Solving equations and inequalities: Quadratic inequalities
Solving quadratic inequalities via the quadratic formula and inspection
- first solving the corresponding quadratic equation;
- then figuring out in which area(s) the inequality is true;
- finally, combining the intermediate results.
\(x<-4 \lor x > 1\)
We have the inequality \[x^2-4 > -3 x\] but first we solve the following equation: \(x^2-4 = -3 x \), that is \( x^2+3 x-4 =0\). We do this via the quadratic formula: \[\begin{aligned} x&=\frac{-3\pm \sqrt{(-3)^2-4 \cdot 1 \cdot -4}}{2}\\ \\ &=\frac{-3\pm \sqrt{25}}{2}\\ \\ &=\frac{-3\pm 5}{2}\end{aligned}\] So \[x=-4\quad \text{or}\quad x=1\] Now we explore where the inequality is true.

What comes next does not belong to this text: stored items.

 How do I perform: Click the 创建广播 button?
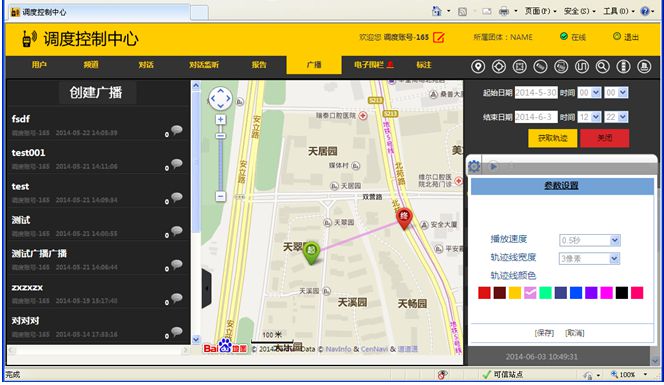(x=96, y=92)
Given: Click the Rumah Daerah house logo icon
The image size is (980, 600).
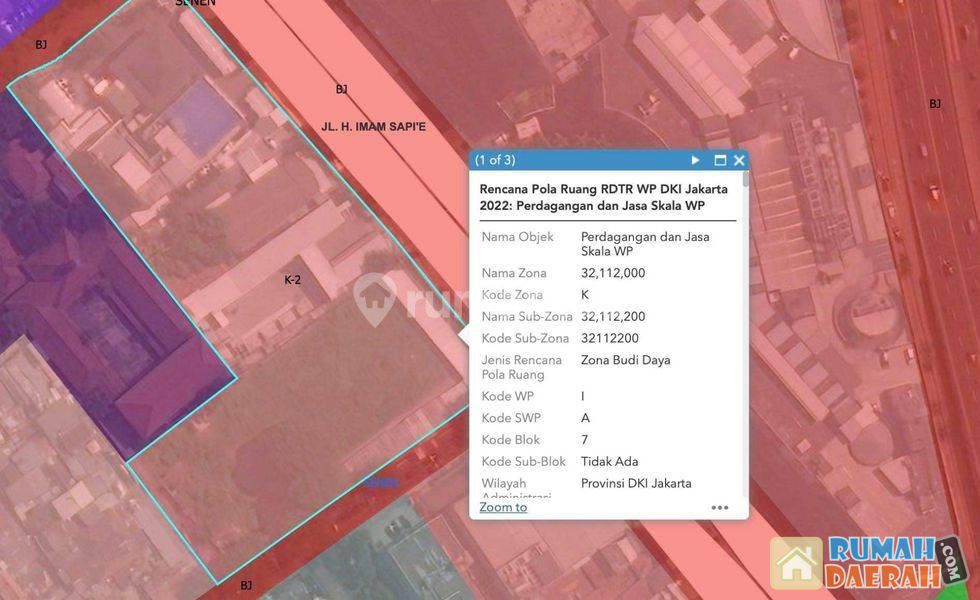Looking at the screenshot, I should pos(796,564).
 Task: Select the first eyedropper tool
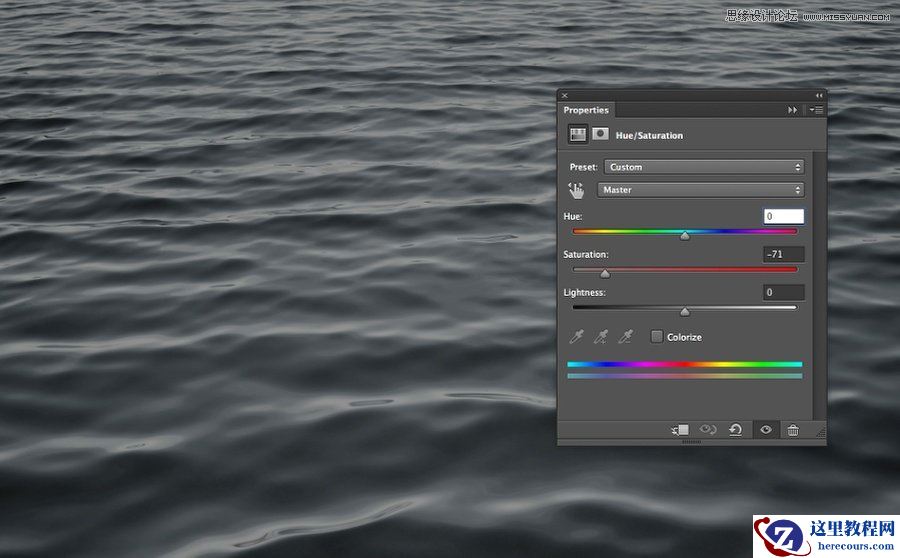(x=577, y=337)
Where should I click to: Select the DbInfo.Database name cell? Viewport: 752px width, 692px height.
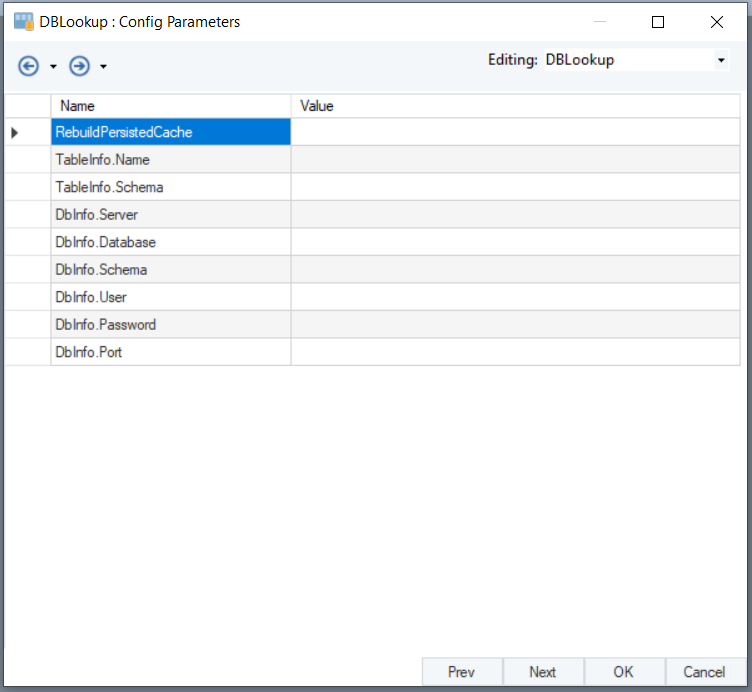[170, 242]
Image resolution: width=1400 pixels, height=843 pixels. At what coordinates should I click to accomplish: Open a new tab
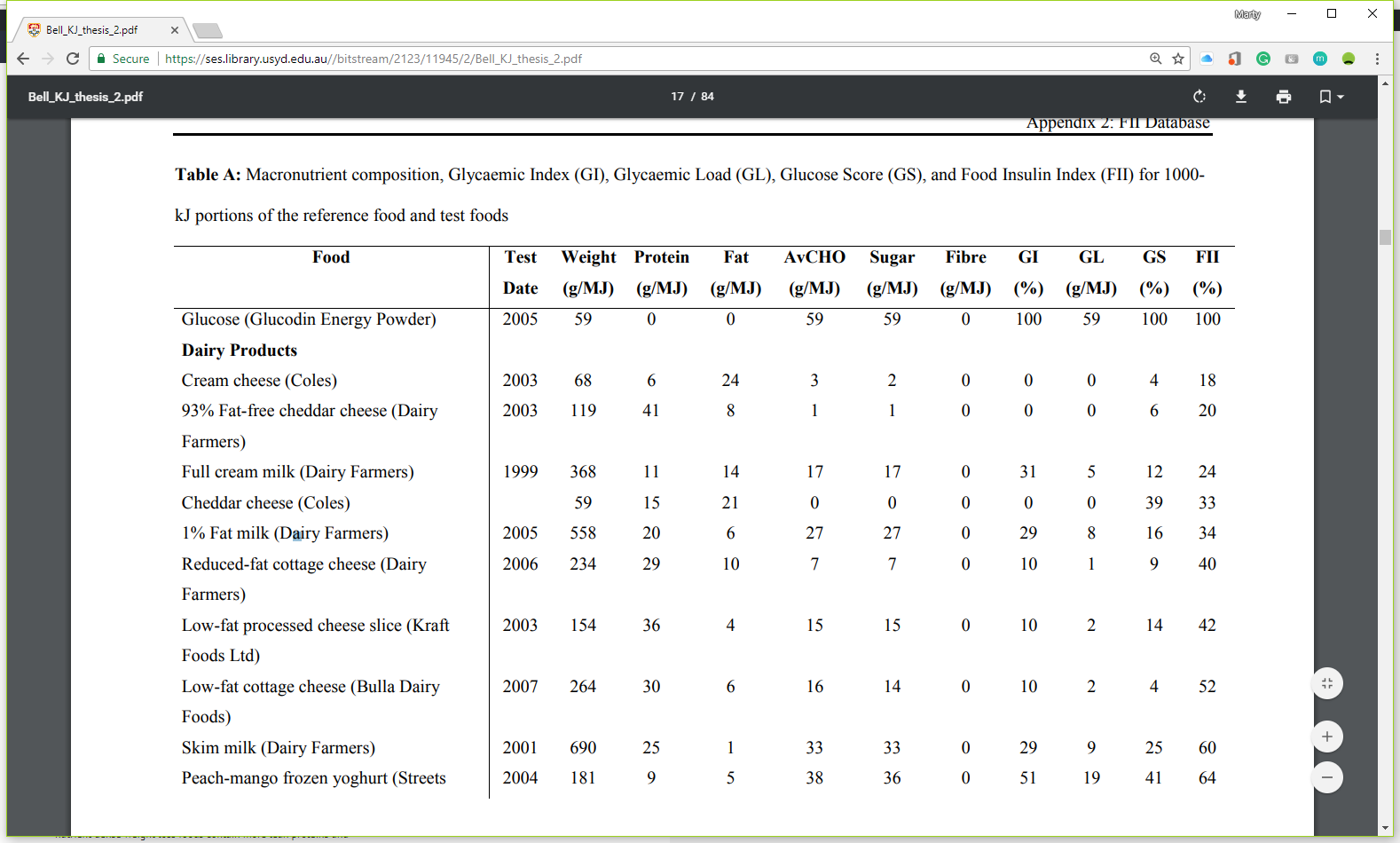[x=208, y=31]
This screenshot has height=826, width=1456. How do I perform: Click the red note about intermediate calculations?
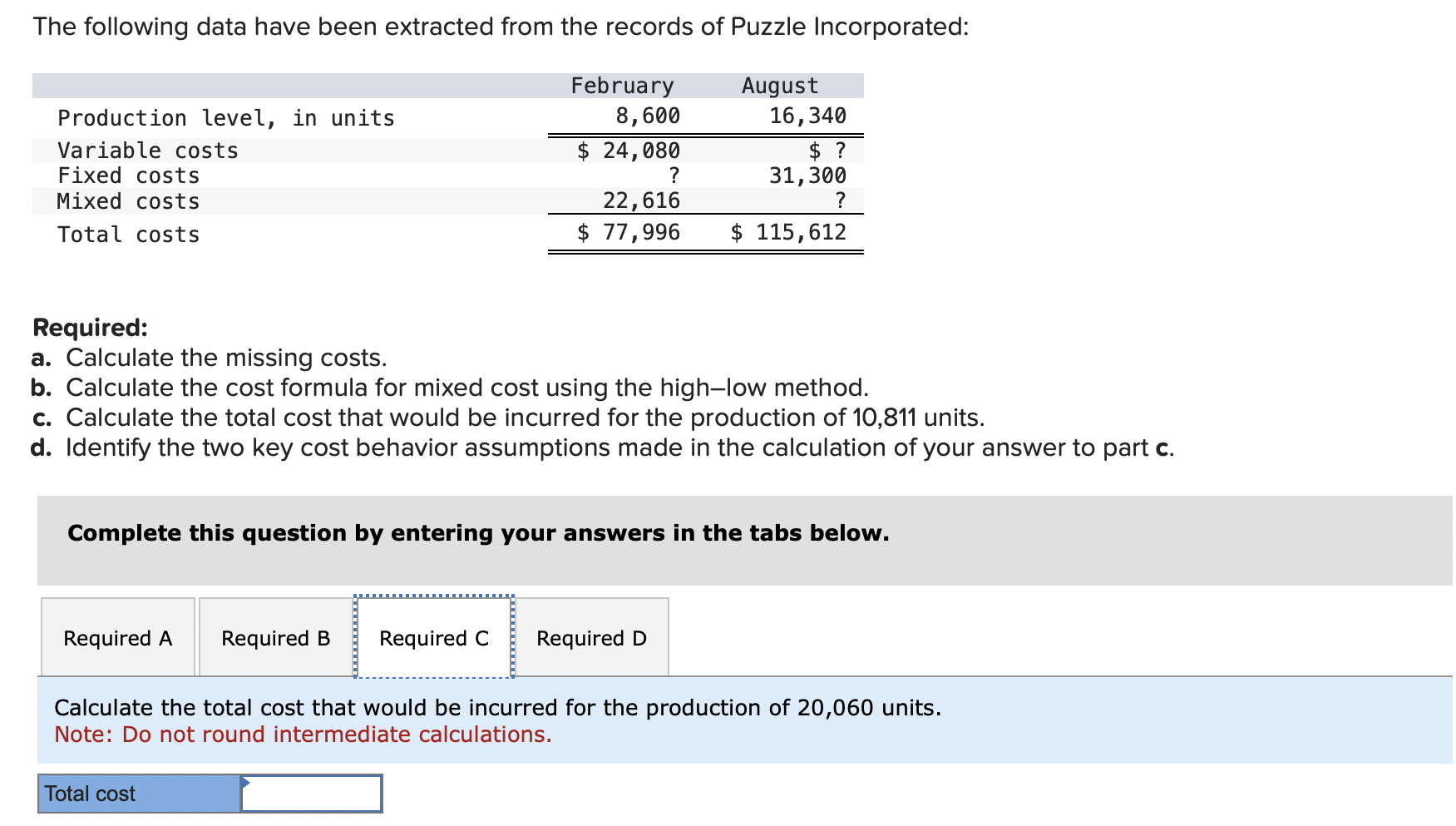(303, 734)
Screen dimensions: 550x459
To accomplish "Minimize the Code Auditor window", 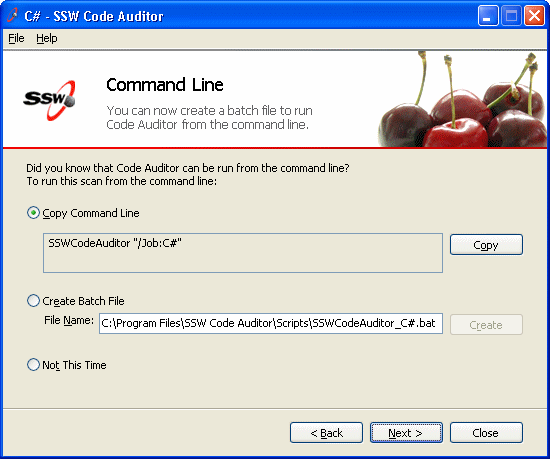I will pos(488,16).
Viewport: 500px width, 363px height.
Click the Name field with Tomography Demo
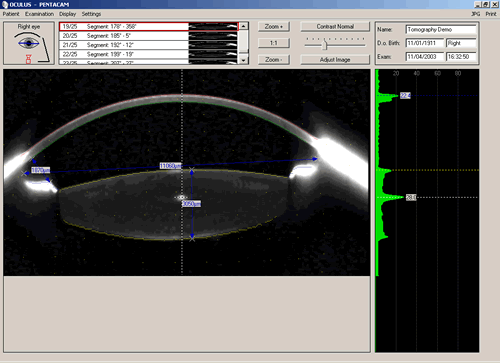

First we take a value \(x<-4\), say \(x=-6\). The value of the left-hand side of the inequality is then \[(-6)^2-4=32\] The value of the right-hand side is \[-3 \cdot -6=18\] So we have found for \(x<-4\) that \(x^2-4 > -3 x\).
Next we choose a value \(-4<x<1\), say \(x=-3\). The value of the left-hand side of the inequality is then \[(-3)^2-4=5\] The value of the right-handside is \[-3\cdot -3=9\] So we have found for \(-4<x<1\) that \(x^2-4 < -3 x\).
Finally we choose a value \(x>1\), say \(x=2\). The value of the left-hand side of the inequality is then \[(2)^2-4=0\] The value of the right-hand side is \[-3 \cdot 2=-6\] So we have found for \(x>1\) that \(x^2-4>-3 x\).
So we can conclude that \[x^2-4 > -3 x\] when \(x<-4\) or \(x>1\).